AST is an approach to transform the source code into an optimized abstract syntax tree, then execute the program following this tree structure, or use it to generate native code just-in-time.
AST keeps the global program structure and relations between statements. This allows the system to perform better analysis during runtime and makes AST a better intermediate format for just-in-time compilers than bytecode representation.
However, for interpreters, AST causes more overhead. Interpreters walking the abstract syntax tree are slower than those generating bytecode.
4. Just-in-Time Compilation
Just-in-time compilation (JIT) is a technique in which the intermediate representation is compiled to native machine code at runtime.
10 Common Types of Compilers to Know
Below are the common types of compilers you should know.
10 Types of Compilers
- Native compiler
- Bootstrap compiler
- Source-to-source compiler
- Language rewriter
- Bytecode compiler
- Just-in-time compiler
- AOT compilation
A cross-compiler is one that runs on a computer whose CPU or operating system differs from the one on which the code it produces will run.
2. Native Compiler
A native compiler produces an output that would run on the same type of computer and operating system as the compiler itself.
3. Bootstrap Compiler
Bootstrap compiler is a compiler written in the language that it intends to compile.
A decompiler translates code from a low-level language to a higher level one.
5. Source-to-Source Compiler (Transpiler)
A source-to-source compiler is a program that translates between high-level languages. This type of compiler is also known as a transcompiler or transpiler.

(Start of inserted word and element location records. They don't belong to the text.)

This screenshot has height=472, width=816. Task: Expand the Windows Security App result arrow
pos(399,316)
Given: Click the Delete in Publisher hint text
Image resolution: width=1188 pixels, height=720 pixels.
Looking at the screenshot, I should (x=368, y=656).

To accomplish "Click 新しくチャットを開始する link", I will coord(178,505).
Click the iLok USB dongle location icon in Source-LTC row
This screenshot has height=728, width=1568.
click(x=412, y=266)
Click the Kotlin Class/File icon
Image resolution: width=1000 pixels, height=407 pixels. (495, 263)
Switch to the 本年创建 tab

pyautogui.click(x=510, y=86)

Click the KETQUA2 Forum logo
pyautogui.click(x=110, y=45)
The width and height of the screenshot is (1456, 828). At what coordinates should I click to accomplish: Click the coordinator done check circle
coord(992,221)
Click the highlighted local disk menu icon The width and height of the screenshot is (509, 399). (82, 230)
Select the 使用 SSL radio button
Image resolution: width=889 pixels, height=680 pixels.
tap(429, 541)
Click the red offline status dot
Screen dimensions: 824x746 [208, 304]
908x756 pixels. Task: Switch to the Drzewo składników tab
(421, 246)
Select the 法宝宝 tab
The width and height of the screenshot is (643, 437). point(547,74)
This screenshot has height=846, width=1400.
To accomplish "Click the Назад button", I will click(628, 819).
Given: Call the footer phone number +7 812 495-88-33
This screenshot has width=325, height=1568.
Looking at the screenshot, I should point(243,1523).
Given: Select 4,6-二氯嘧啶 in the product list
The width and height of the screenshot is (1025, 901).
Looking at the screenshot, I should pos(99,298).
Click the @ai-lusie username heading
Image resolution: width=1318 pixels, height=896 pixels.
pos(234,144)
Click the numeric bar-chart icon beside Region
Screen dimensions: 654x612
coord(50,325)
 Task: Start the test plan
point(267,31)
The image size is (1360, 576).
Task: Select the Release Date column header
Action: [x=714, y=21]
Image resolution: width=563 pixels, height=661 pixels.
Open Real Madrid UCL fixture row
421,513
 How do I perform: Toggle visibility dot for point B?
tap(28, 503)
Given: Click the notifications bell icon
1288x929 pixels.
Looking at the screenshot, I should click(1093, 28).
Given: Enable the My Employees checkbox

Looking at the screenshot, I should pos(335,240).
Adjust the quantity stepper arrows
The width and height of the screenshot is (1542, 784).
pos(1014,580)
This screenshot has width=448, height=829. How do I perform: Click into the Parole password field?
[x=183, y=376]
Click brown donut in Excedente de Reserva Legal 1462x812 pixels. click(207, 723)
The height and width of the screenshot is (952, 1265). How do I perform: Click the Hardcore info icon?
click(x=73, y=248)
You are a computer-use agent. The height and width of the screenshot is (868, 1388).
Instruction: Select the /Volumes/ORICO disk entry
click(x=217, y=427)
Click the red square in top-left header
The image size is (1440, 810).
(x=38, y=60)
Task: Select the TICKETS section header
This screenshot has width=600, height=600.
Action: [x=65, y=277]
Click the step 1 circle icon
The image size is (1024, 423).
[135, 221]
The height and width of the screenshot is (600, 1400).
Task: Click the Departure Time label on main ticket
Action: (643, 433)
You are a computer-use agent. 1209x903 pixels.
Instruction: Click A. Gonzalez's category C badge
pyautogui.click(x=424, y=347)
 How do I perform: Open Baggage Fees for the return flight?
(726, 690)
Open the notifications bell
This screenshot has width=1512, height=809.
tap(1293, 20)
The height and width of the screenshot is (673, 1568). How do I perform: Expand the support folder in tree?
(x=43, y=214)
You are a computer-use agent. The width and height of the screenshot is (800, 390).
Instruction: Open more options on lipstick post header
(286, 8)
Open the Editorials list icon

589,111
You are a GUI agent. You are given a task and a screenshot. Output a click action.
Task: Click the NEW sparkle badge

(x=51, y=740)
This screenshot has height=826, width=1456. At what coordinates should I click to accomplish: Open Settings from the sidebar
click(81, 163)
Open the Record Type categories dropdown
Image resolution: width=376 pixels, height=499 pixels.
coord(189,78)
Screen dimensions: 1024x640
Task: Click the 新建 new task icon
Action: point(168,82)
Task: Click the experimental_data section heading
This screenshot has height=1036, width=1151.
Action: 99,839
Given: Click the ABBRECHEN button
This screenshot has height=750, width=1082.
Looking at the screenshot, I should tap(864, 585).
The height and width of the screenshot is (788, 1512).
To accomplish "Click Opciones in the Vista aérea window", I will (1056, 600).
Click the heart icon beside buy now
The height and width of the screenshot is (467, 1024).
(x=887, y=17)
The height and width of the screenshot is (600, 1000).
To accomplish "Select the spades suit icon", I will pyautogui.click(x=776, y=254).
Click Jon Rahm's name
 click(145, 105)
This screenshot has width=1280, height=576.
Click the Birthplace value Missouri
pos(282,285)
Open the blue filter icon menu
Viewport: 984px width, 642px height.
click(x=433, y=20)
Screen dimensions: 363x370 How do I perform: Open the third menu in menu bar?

Some examples of a transpiler include:
- Cfront: The original compiler for C++ (from around 1983). It used C as its target language and created C code with no indent style and no pretty C intermediate code, since the generated code was not usually intended to be readable by humans.
6. A Language Rewriter
This is usually a program translating form of expressions without a change of language.
7. Bytecode Compiler
A compiler that translates a high-level language into an intermediate simple language that a bytecode interpreter or virtual machine can interpret. Examples include: Bytecode compilers for Java and Python.
8. Just-in-Time Compiler (JIT Compiler)
A JIT compiler defers compilation until runtime. It generally runs inside an interpreter.
Examples of a JIT compiler include:
- The earliest published JIT compiler is attributed to LISP in 1960.
- The latter technique appeared in languages such as Smalltalk in the 1980s.
In Java, source files are first compiled and converted into .class files that contain Java bytecode, a highly optimized set of instructions, then a bytecode interpreter executes the bytecode, and later the JIT compiler translates the bytecode to machine code.
Java bytecode can either be interpreted at runtime by a virtual machine, or compiled at load time or runtime into native code. Modern JVM implementations use the compilation approach, so after the initial startup time the performance is equivalent to native code.
9. AOT Compilation
Ahead-of-time (AOT) compilation is the approach of compiling a higher-level programming language, or an intermediate representation such as Java bytecode, before the runtime.
An assembler translates human-readable assembly language into machine code. This compilation process is called assembly. The inverse program that converts machine code to assembly language is called a disassembler.
An assembly language (ASM) is a low-level programming language in which there is a dependence on the machine code instructions. That’s why every assembly language is designed for exactly one specific computer architecture.
Why Compilers and Interpreters Are Important
Both compilers and interpreters are computer programs that convert a code written in a high-level language into a lower-level or machine code understood by computers. However, there are differences in how they work and when to use them.
Even if you’re not going to implement the next compiler or interpreter, these insights should help to improve your knowledge of the tools you use as a developer every day.